| Objective |
Format the part of the data that opens with the line containing "You are a computer-use agent. 653x376 pixels." and continues to the end of the data as a numbered list. Include that line, skip any blank lines, and leave out the pictures.

Saved entries
++++++++++
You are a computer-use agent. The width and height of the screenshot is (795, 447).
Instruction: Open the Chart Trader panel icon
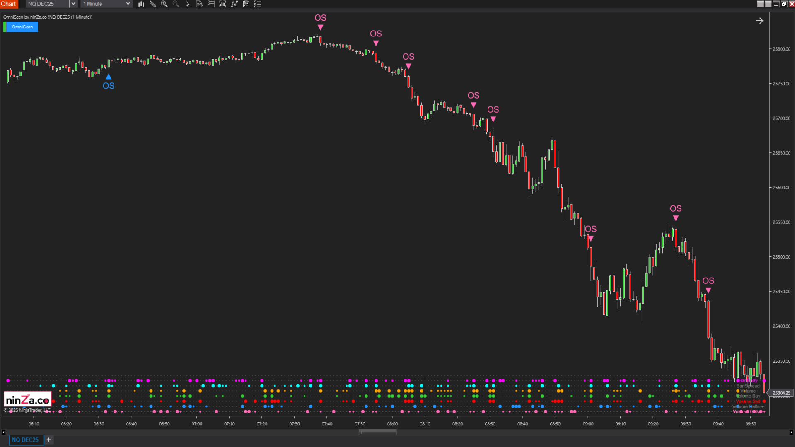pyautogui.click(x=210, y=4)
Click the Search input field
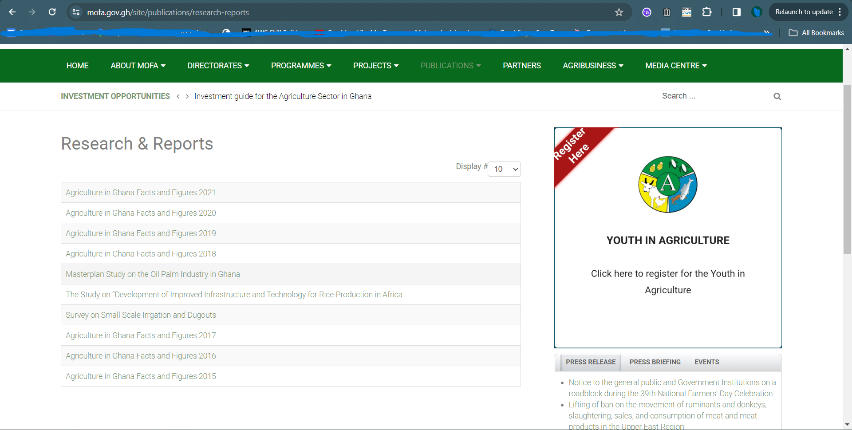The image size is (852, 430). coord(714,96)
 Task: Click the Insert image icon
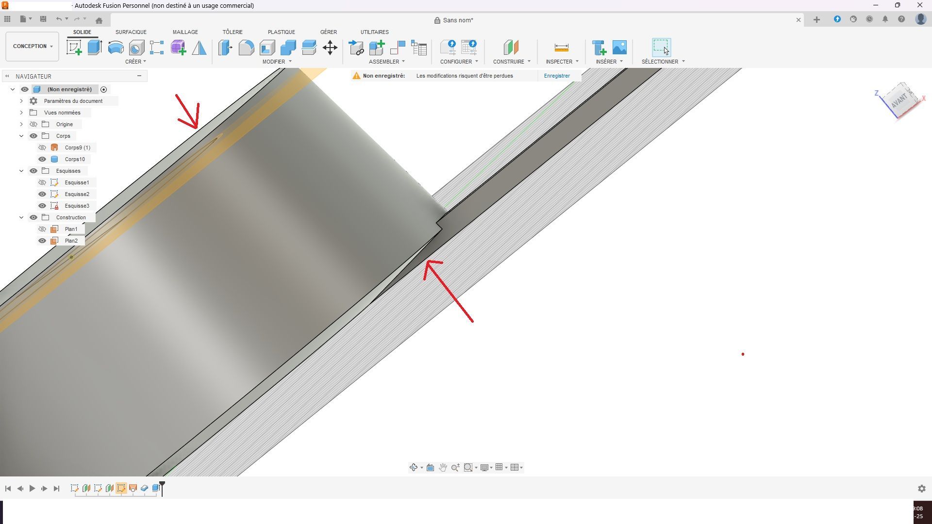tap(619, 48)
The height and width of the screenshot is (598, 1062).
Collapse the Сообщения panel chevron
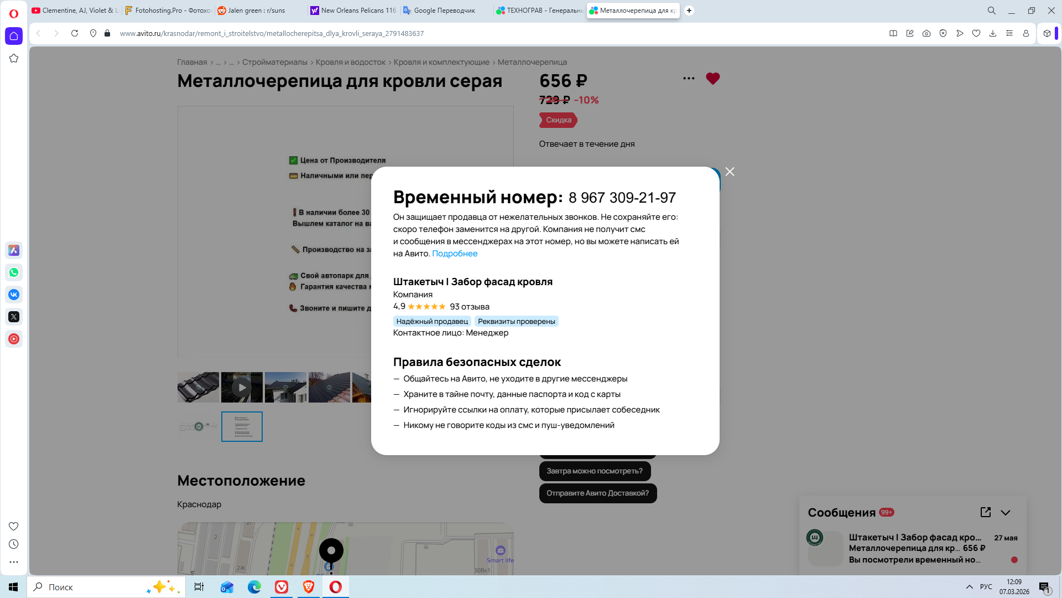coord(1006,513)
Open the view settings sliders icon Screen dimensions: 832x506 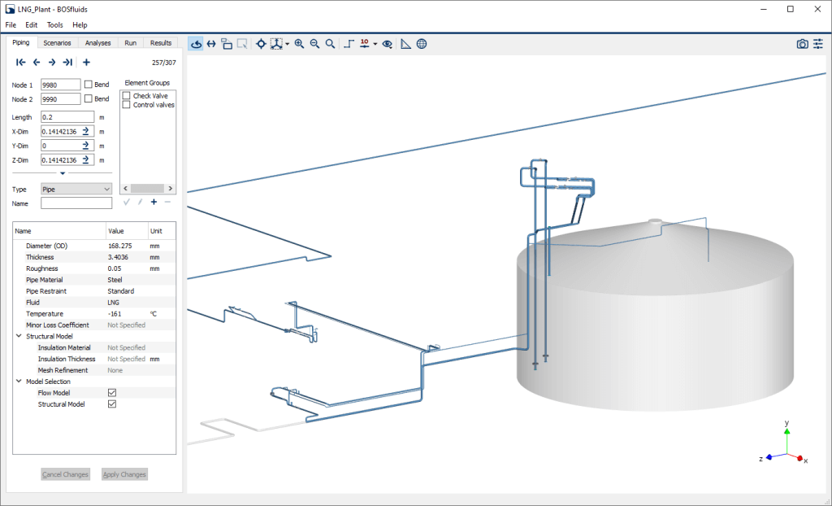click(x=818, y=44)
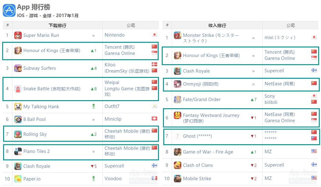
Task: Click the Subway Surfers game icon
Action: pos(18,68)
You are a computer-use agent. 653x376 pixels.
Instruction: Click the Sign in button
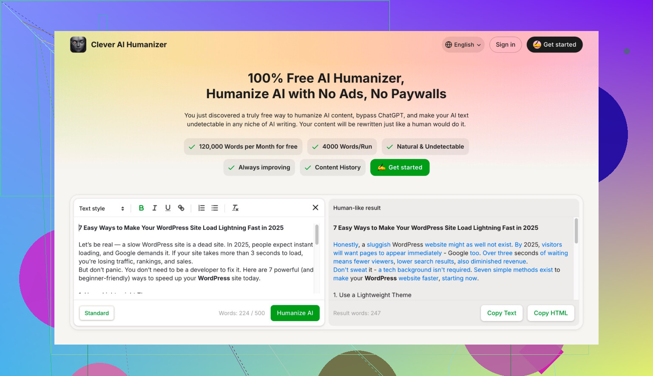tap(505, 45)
++++++++++
| Result below |
1. You are a computer-use agent. 653x376 pixels.
2. Instruction: Click the Sign in button
3. tap(505, 45)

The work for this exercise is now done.